Posted by jstevrtc on October 19th, 2009

seasonpreview

Predicted Order of Finish:

East

  1.      Southeastern Louisiana (12-4)
  2.      Nicholls State (11-5)
  3.      Stephen F. Austin (10-6)
  4.      Northwestern State (7-9)
  5.      McNeese State (5-11)
  6.      Central Arkansas (4-12)

West

  1.      Sam Houston State (13-3)
  2.      Texas-San Antonio (11-5)
  3.      Texas A&M-Corpus Christi (10-6)
  4.      Texas-Arlington (9-7)
  5.      Lamar (7-9)
  6.      Texas State (6-10)

All-Conference Team:

  •    Marquez Haynes (G), Sr, Texas-Arlington
  •    Ashton Mitchell (G), Sr, Sam Houston State
  •    Anatoly Bose (F), Jr, Nicholls State
  •    Kevin Palmer (F), Sr, Texas A&M-Corpus Christi
  •    Corey Allmond (G), Sr, Sam Houston State

6th Man. Devin Gibson (G), Jr, Texas-San Antonio

Impact Newcomer. Rodney Jones (G), Jr, Southeastern Louisiana

What You Need To Know.  The Southland is comprised of twelve schools over three states (you can probably figure them out from the schools’ names).  The conventional wisdom says that the league is “West-heavy,” though we feel that’s giving Southeastern Louisiana and Nicholls State a little less credit than they deserve.  Stephen F. Austin was last year’s representative in the NCAA Tournament but they lost their two best players from last year (actually, the conference’s last two Players-Of-The-Year!), Josh Alexander and Matt Kingsley.  And, with transfers and new freshmen, half of their personnel are totally new.  Since the 1985 NCAA Tournament, the Southland’s tournament representatives have logged only two wins in the Big Dance, both by Northwestern State:  2001’s play-in game against Winthrop, and that thriller against #3-seed Iowa in 2006.

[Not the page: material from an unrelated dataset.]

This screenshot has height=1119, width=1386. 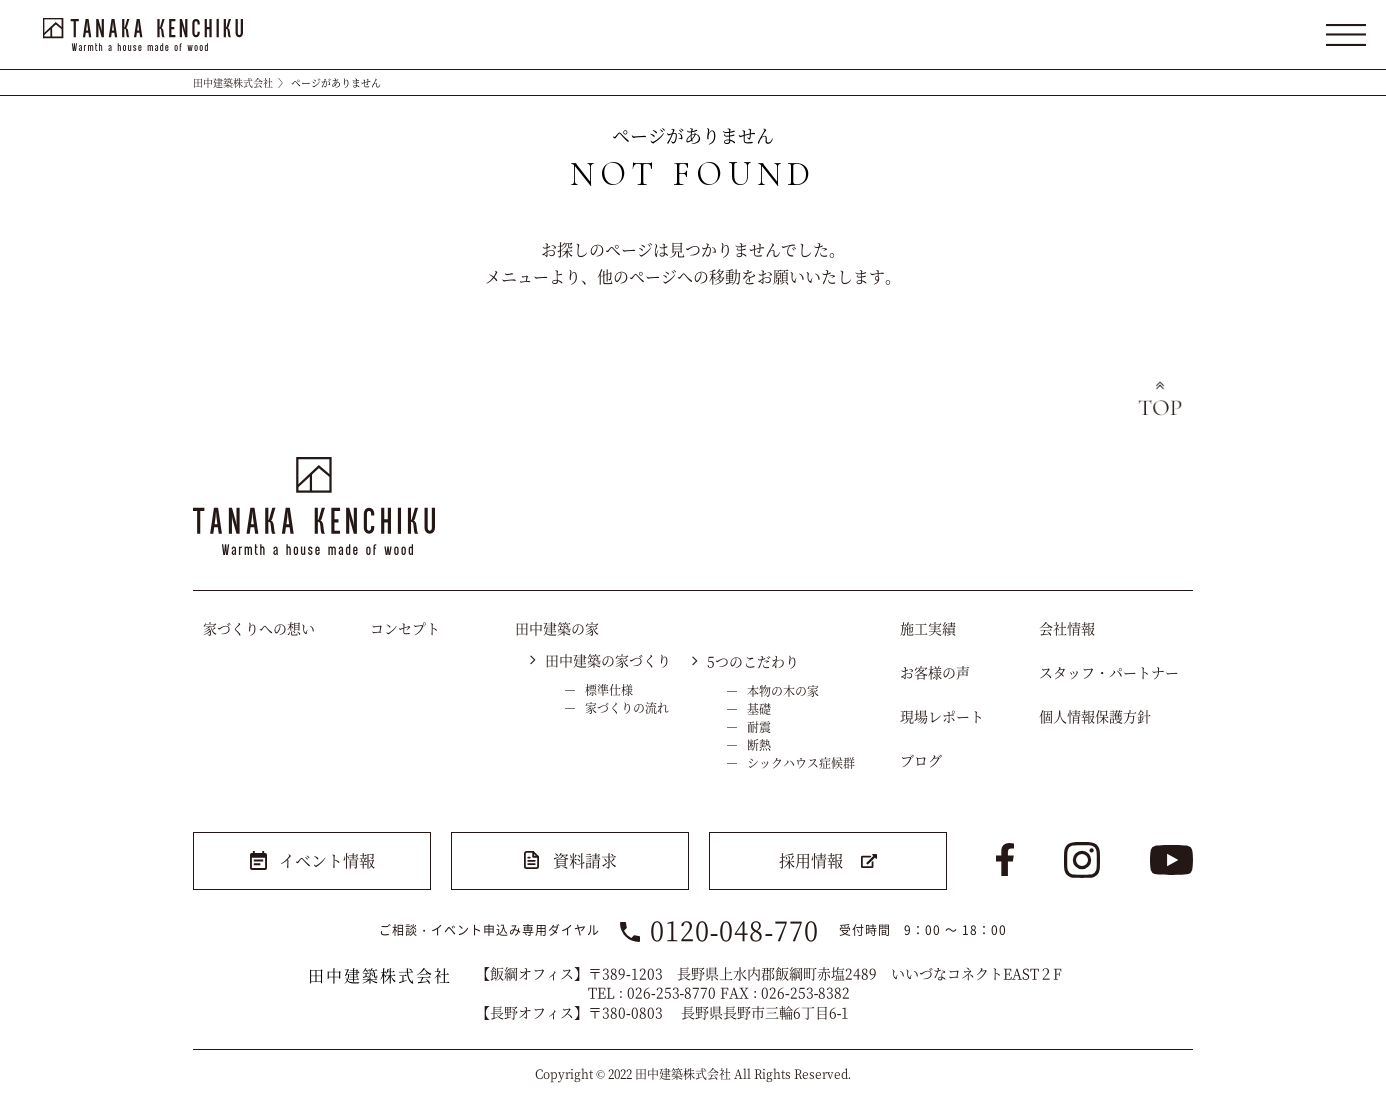 I want to click on 田中建築株式会社, so click(x=233, y=82).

Predicted Champion.  Sam Houston State (NCAA Seed: #14).  Ashton Mitchell and Corey Allmond are a formidable guard combo who blend together seamlessly; Mitchell was 8th in the nation in assists (6.5 APG) last season and averaged 12.5 PPG as well, while Allmond is more than happy to accept those dimes from Mitchell as the leading returning scorer (15.3 PPG) on the team and ranking 4th in the conference in 3FG% (43.4).  Senior forward Preston Brown will see a rise in minutes and touches as the main inside scoring threat though he’ll be partnered with Gilberto Clavell, a promising junior college transfer.